Cardinal sued by woman who accused priest of raping her
UNDER-fire Cardinal Sean Brady admitted last night he was sued by a young woman who accused a priest in his Armagh diocese of raping her.
The case was settled in January when the woman received €50,000 from the priest over the allegation he raped her in 1997.
A day after being quizzed by police, the priest was suspended by Dr Brady from his ministry, banned from saying Mass, hearing confessions and having access to minors.
The priest was later tried in a Northern Ireland court for the sexual assault of another teenager but he was acquitted.
Dr Brady, as Archbishop of Armagh, was named as a co-defendant in a civil action taken by a woman because the priest worked in his diocese.
She was 17 when she alleges she was raped in 1997, but Dr Brady last night denied he sought to impose a secrecy deal over the case.
In an interview with the Irish Independent, the alleged victim yesterday said she was gagged from speaking about the settlement by the priest's lawyers.
"I still have nightmares," she said.
But crucially for the cardinal, the woman said she didn't want to see him resign, calling him the "best of a bad bunch".
She added: "I don't see any advantage for him to resign. He has proven to me over the last few months that he has taken some actions and perhaps he is the best person to move things forward. Who would replace him? He is the best of a bad bunch."
The victim said her father personally pleaded with Dr Brady to drop the secrecy clause which the priest wanted to protect his family.
It is understood the cardinal had a separate legal team and told her father the inclusion of the clause was not up to him.
The disclosure comes as Dr Brady continues to come under pressure to quit as head of the Catholic Church in Ireland.
He has come under stringent criticism from abuse victims and others over his role in the silencing of two victims of Fr Brendan Smyth in 1975.
His defenders have insisted the oath was taken in an era when there were no rules.
Dr Brady admitted he was "ashamed" if his failures had hurt people and said he wanted to stop the "drip, drip" of abuse revelations.
News of the €50,000 settlement raises questions about how many abuse cases were settled in return for secret payments and secrecy clauses insisted upon by church lawyers.
The settlement was for Stg£45,000, representing both damages and legal costs.
She alleges the priest masturbated in front of her, and after she complained to a school principal she alleges the priest raped her. He allegedly warned there would be more abuse unless she withdrew her complaint -- which she did.
"He had me convinced that nobody would believe me," she added.
She made a complaint to the Police Service of Northern Ireland in 2002 but the DPP in Belfast directed that there was not sufficient evidence to bring a case against the man.

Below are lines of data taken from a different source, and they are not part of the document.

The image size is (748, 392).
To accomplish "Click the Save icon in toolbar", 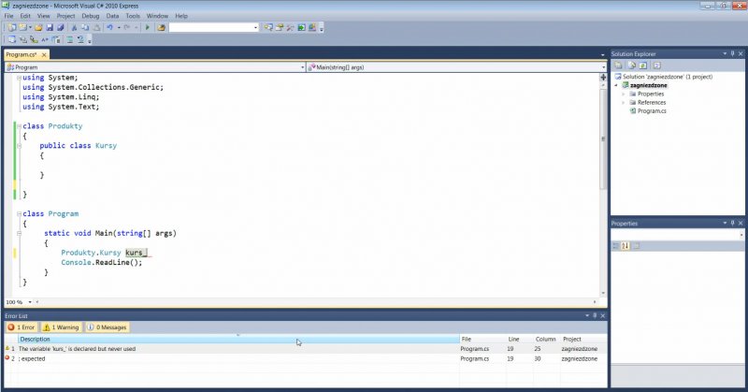I will pyautogui.click(x=49, y=28).
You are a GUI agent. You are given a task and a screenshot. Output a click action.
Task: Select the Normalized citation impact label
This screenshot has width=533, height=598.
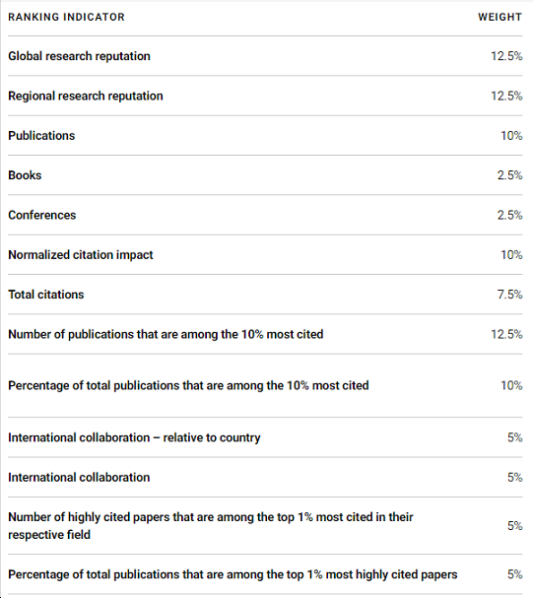(x=81, y=254)
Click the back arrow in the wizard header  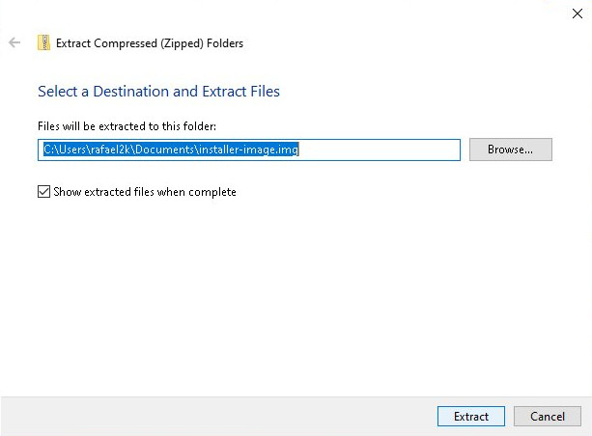[14, 42]
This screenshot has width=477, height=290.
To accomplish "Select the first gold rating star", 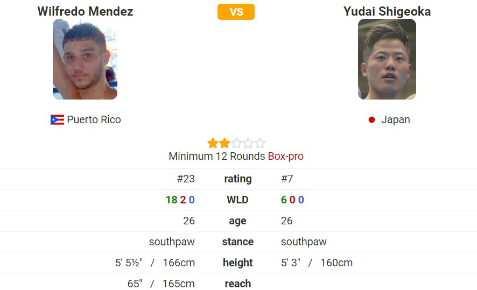I will click(x=213, y=143).
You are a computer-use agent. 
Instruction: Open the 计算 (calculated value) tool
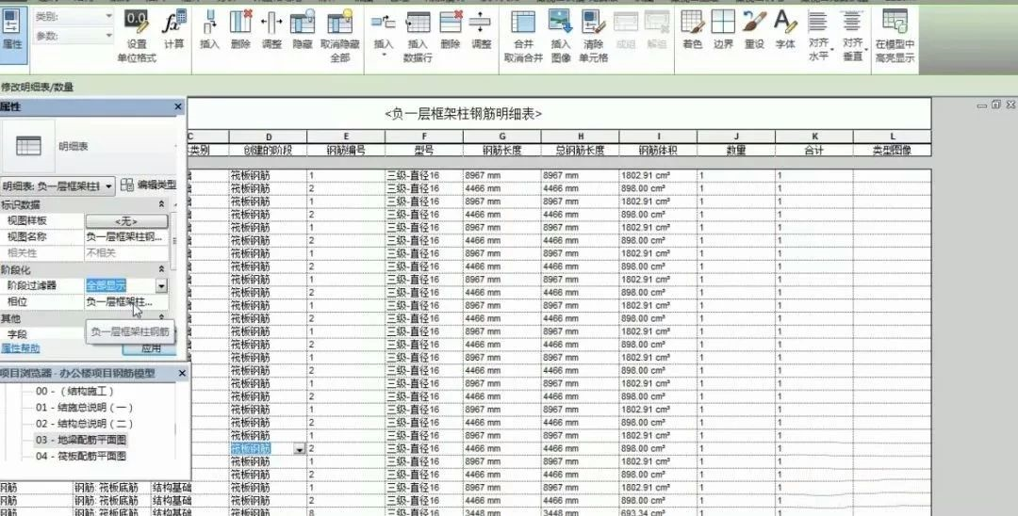coord(174,23)
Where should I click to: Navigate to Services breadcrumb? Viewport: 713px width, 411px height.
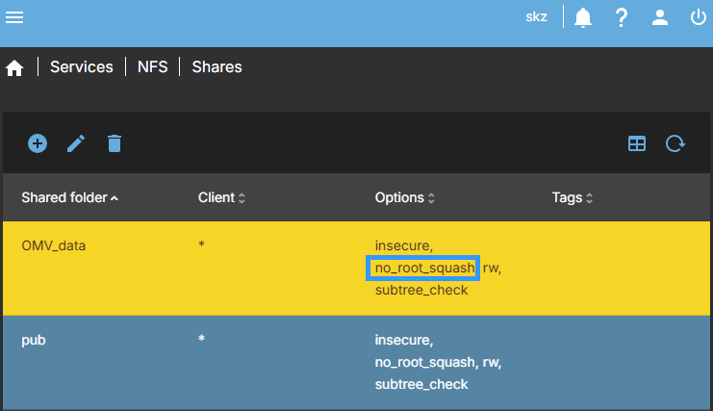82,67
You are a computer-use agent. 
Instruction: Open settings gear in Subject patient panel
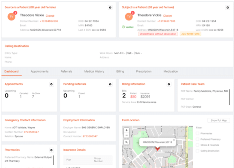coord(228,7)
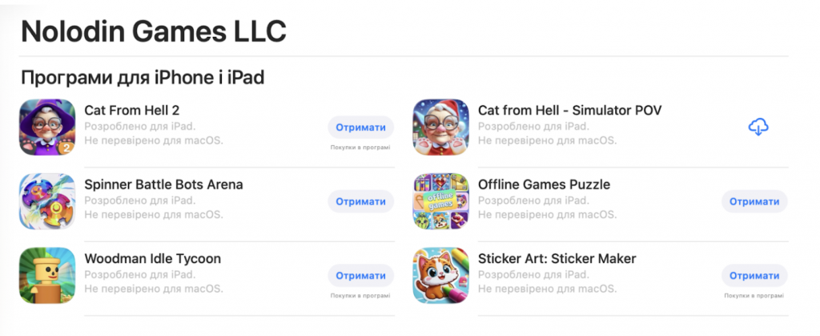Image resolution: width=820 pixels, height=336 pixels.
Task: Click the Spinner Battle Bots Arena title
Action: click(x=163, y=184)
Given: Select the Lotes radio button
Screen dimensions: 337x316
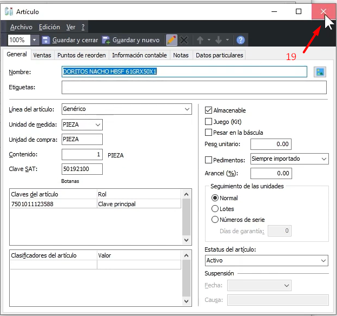Looking at the screenshot, I should point(215,209).
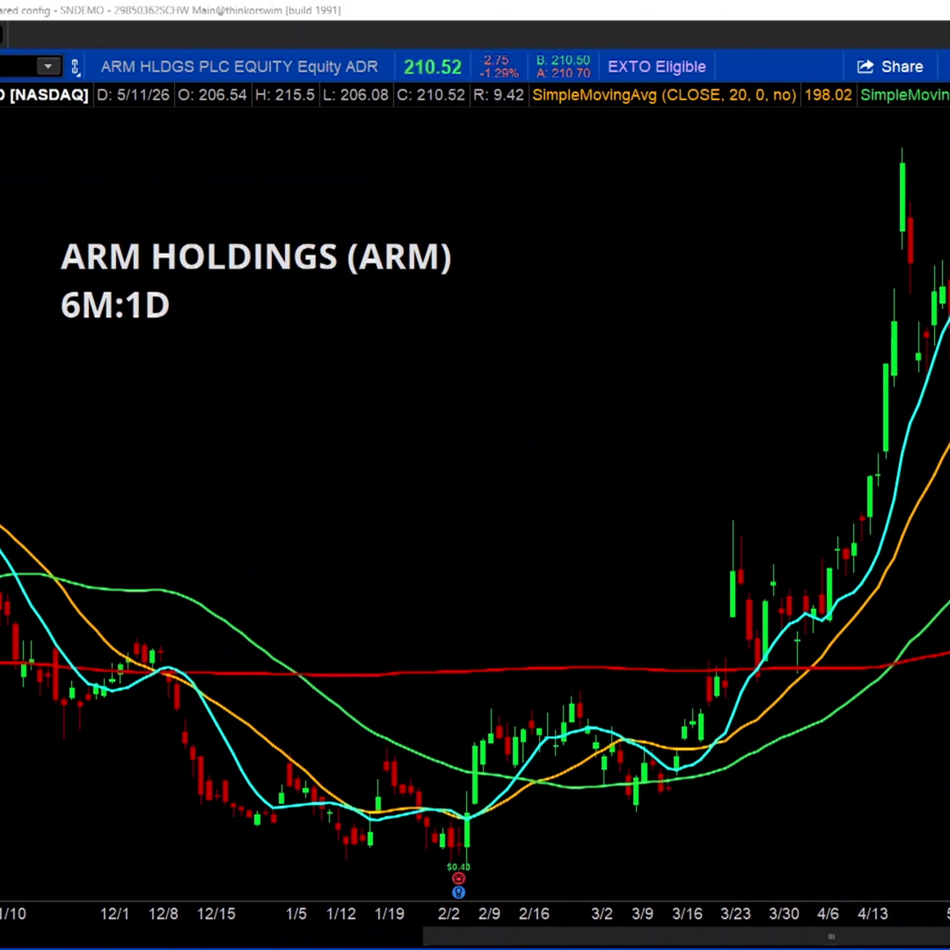This screenshot has height=950, width=950.
Task: Open the Share menu via its label
Action: coord(902,66)

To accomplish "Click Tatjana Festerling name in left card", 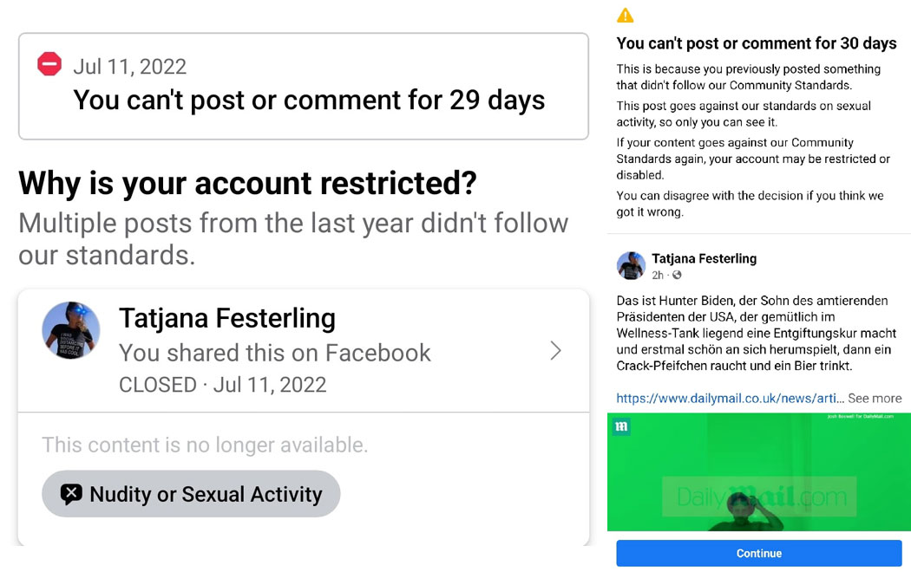I will coord(227,318).
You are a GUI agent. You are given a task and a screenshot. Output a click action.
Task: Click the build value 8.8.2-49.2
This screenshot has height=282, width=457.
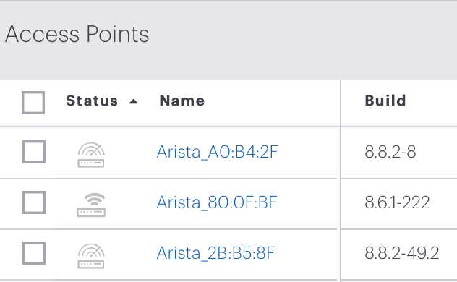401,253
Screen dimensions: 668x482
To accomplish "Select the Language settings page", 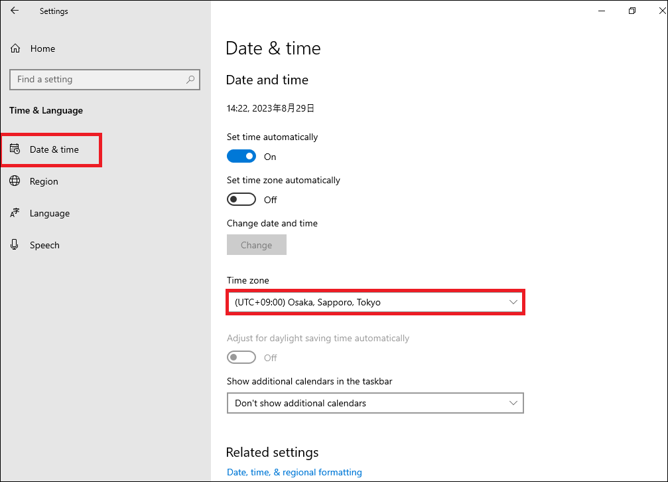I will pyautogui.click(x=50, y=213).
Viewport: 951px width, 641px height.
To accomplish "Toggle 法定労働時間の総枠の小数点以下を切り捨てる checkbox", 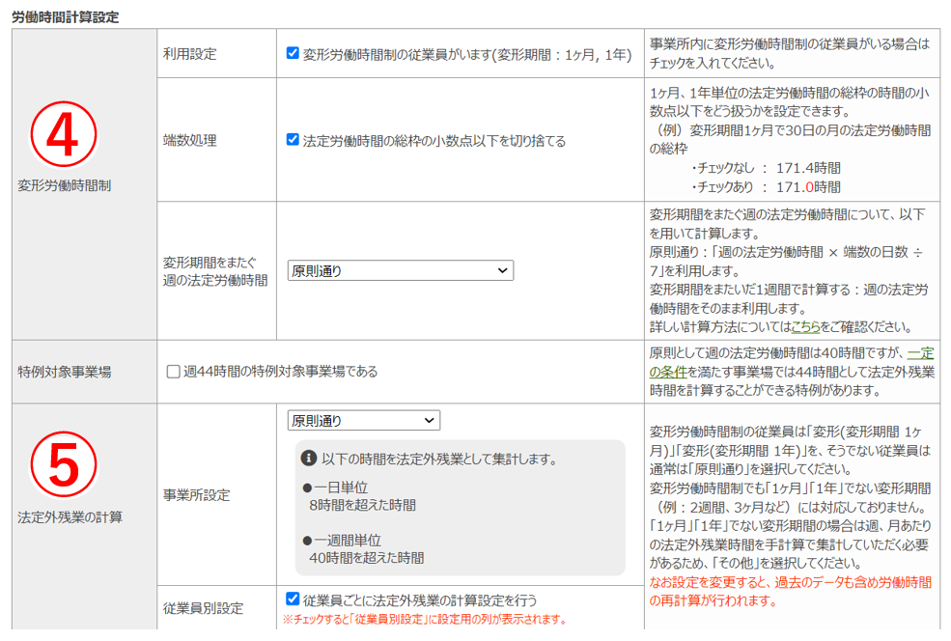I will 293,140.
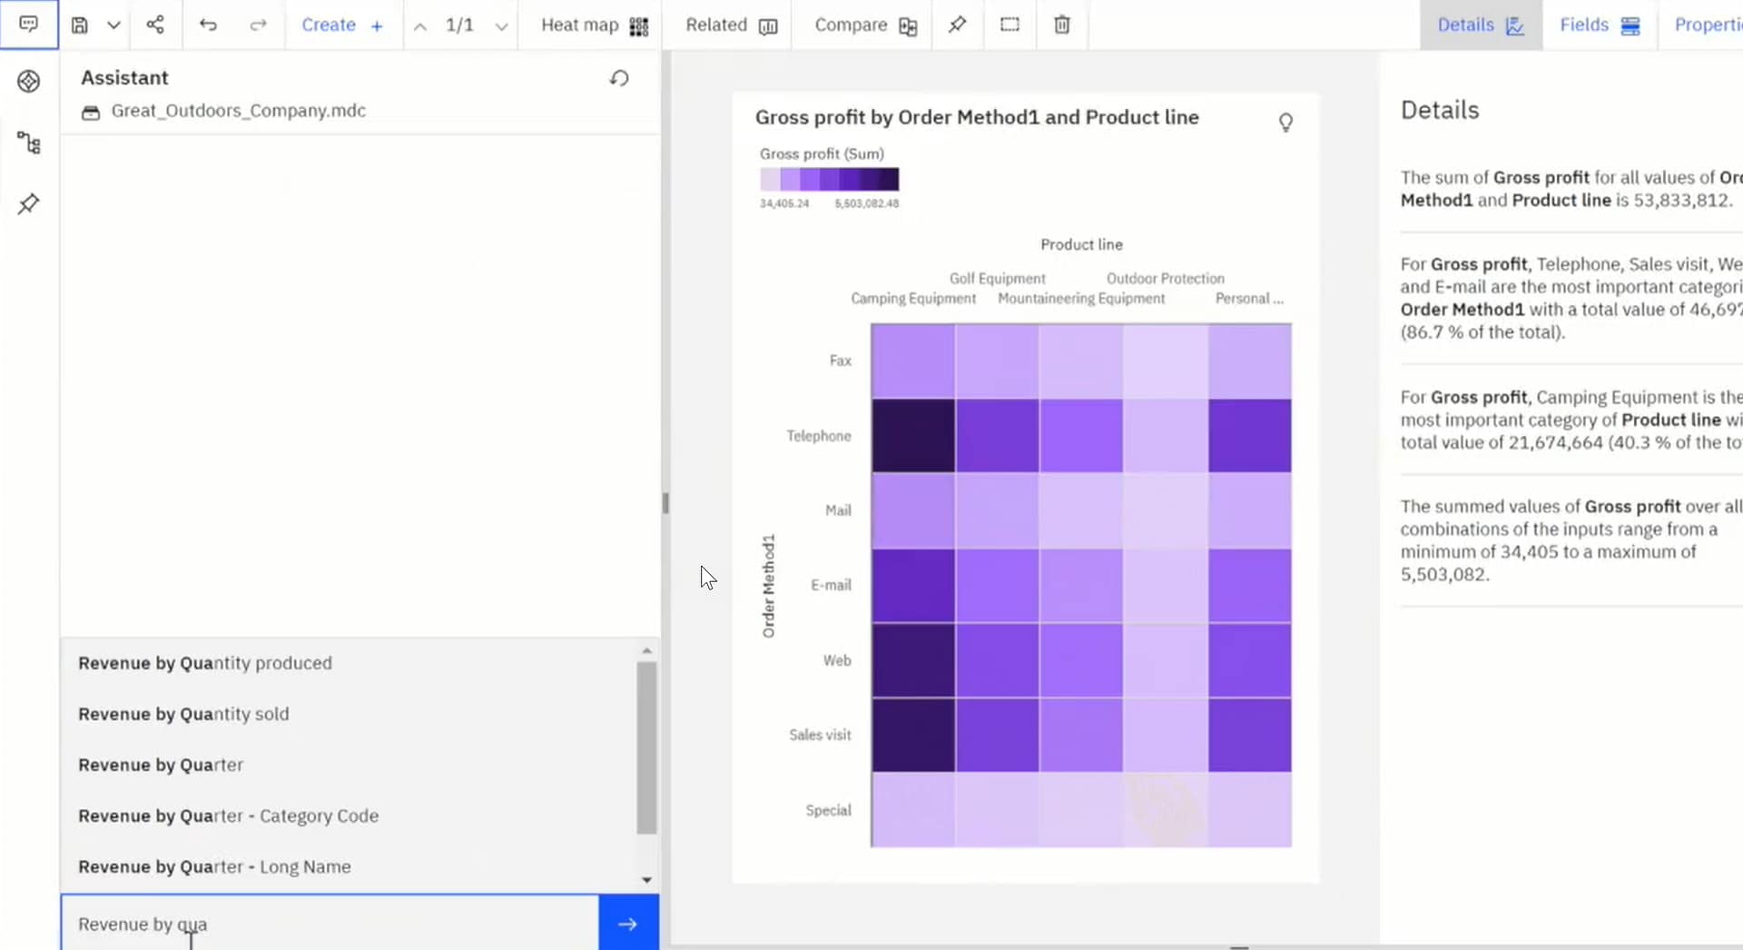Click the Assistant chat icon in the top-left corner
The height and width of the screenshot is (950, 1743).
[x=28, y=25]
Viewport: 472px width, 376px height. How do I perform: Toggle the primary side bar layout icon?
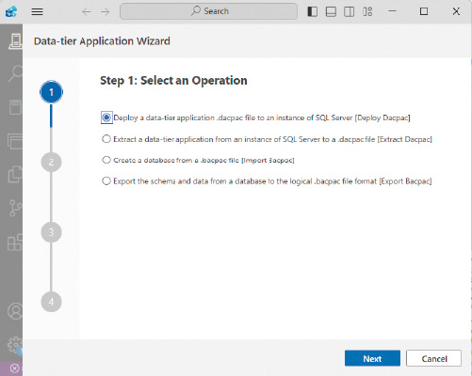(x=312, y=11)
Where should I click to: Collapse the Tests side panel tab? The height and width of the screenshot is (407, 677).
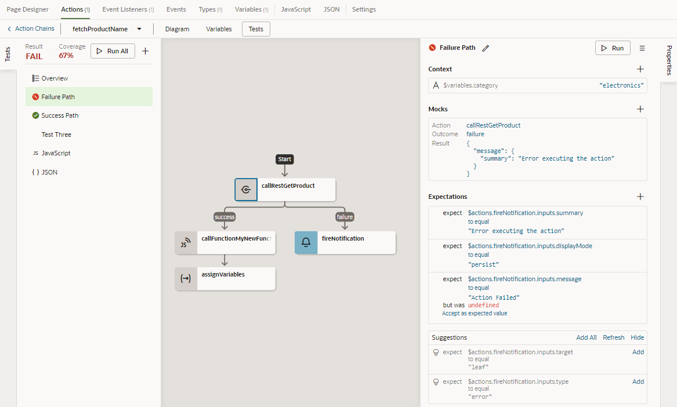[x=8, y=54]
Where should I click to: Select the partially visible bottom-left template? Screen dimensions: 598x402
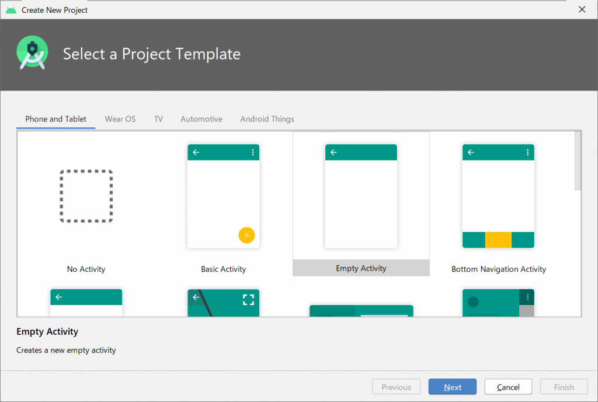click(86, 303)
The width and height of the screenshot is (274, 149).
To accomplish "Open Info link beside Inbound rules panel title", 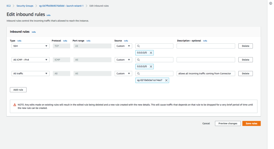I will pos(34,32).
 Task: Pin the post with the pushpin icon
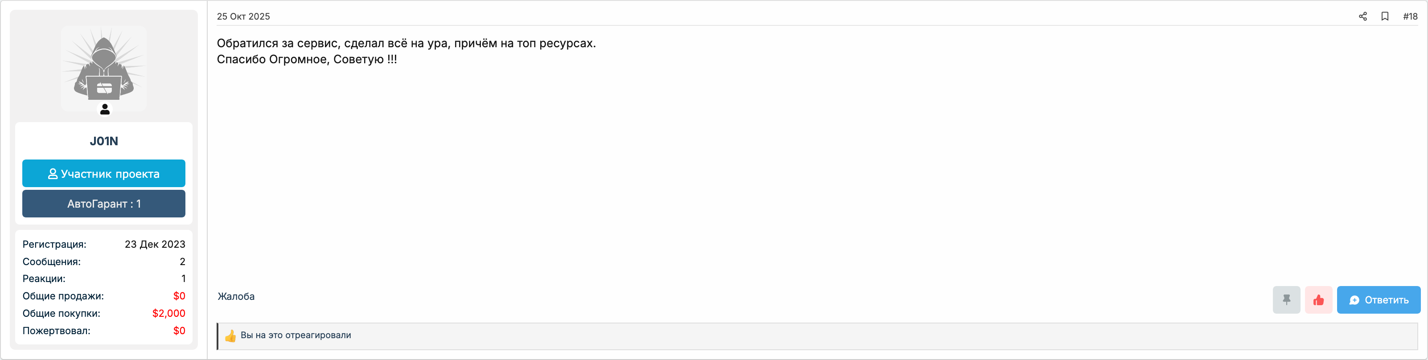coord(1287,300)
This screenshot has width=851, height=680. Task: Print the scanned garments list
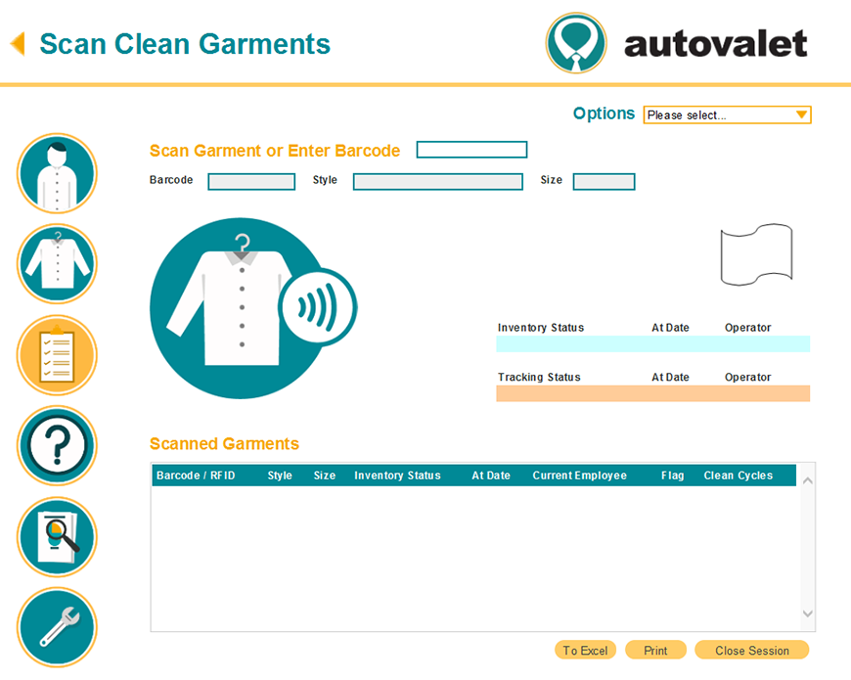(x=655, y=650)
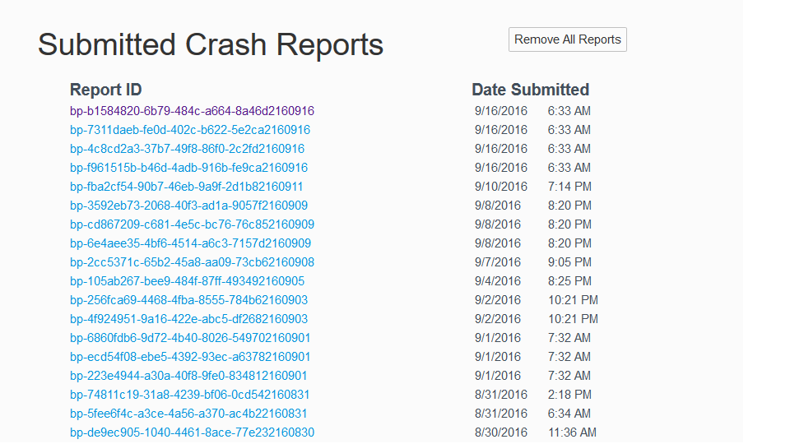
Task: Click the Remove All Reports button
Action: click(567, 39)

But in 2003, she launched a civil action in the High Court, naming the priest and Dr Brady, who was responsible for the cleric in his role as Archbishop of Armagh, as the defendants.
Dr Brady began a church hearing against the priest -- known as a canonical process -- and the woman gave evidence against the cleric.
The woman said last night that she did not want to settle the case but she could not compete financially with the priest, who was receiving legal aid for his case.
"I couldn't take the chance of losing everything," she said. "I never wanted to be gagged and my dad tried to make sure that I couldn't."